## Your objective
An exact copy of every record is the required answer.

____ Listed records

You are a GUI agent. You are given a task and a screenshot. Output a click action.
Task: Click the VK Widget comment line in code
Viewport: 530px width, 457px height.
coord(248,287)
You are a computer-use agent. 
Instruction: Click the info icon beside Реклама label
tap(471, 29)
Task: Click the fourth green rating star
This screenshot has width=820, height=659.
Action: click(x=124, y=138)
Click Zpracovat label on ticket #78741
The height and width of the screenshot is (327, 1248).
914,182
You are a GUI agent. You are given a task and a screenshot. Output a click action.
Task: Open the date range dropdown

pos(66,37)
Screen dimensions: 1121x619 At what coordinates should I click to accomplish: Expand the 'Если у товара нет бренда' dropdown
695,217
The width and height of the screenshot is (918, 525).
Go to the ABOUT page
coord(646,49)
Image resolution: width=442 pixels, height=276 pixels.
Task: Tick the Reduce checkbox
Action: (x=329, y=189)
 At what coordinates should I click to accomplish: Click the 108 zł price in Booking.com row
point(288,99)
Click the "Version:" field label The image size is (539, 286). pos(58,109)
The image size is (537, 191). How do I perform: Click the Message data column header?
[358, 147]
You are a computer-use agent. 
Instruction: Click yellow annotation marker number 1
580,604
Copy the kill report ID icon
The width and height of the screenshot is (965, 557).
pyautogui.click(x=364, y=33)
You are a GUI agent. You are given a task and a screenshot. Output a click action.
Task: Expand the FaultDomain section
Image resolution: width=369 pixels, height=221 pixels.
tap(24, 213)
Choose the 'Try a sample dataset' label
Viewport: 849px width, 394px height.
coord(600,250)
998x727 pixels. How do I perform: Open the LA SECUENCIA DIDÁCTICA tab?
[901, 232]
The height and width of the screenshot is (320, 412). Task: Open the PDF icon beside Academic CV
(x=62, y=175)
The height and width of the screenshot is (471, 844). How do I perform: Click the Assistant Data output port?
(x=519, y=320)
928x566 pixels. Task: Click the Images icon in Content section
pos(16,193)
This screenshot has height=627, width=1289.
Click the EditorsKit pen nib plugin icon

________

## Task response
You are a GUI agent. You are given a task and a screenshot. Output a click action.
Task: Click the VK Widget comment line in code
Viewport: 530px width, 457px height.
coord(248,287)
You are a computer-use agent. 
Instruction: Click the info icon beside Реклама label
tap(471, 29)
Task: Click the fourth green rating star
This screenshot has width=820, height=659.
Action: click(x=124, y=138)
Click Zpracovat label on ticket #78741
The height and width of the screenshot is (327, 1248).
914,182
You are a GUI agent. You are given a task and a screenshot. Output a click action.
Task: Open the date range dropdown

pos(66,37)
Screen dimensions: 1121x619 At what coordinates should I click to accomplish: Expand the 'Если у товара нет бренда' dropdown
695,217
The width and height of the screenshot is (918, 525).
Go to the ABOUT page
coord(646,49)
Image resolution: width=442 pixels, height=276 pixels.
Task: Tick the Reduce checkbox
Action: (x=329, y=189)
 At what coordinates should I click to accomplish: Click the 108 zł price in Booking.com row
point(288,99)
Click the "Version:" field label The image size is (539, 286). pos(58,109)
The image size is (537, 191). How do I perform: Click the Message data column header?
[358, 147]
You are a computer-use agent. 
Instruction: Click yellow annotation marker number 1
580,604
Copy the kill report ID icon
The width and height of the screenshot is (965, 557).
pyautogui.click(x=364, y=33)
You are a GUI agent. You are given a task and a screenshot. Output a click action.
Task: Expand the FaultDomain section
Image resolution: width=369 pixels, height=221 pixels.
tap(24, 213)
Choose the 'Try a sample dataset' label
Viewport: 849px width, 394px height.
coord(600,250)
998x727 pixels. How do I perform: Open the LA SECUENCIA DIDÁCTICA tab?
[901, 232]
The height and width of the screenshot is (320, 412). Task: Open the PDF icon beside Academic CV
(x=62, y=175)
The height and width of the screenshot is (471, 844). How do I perform: Click the Assistant Data output port?
(x=519, y=320)
928x566 pixels. Task: Click the Images icon in Content section
pos(16,193)
This screenshot has height=627, width=1289.
Click the EditorsKit pen nib plugin icon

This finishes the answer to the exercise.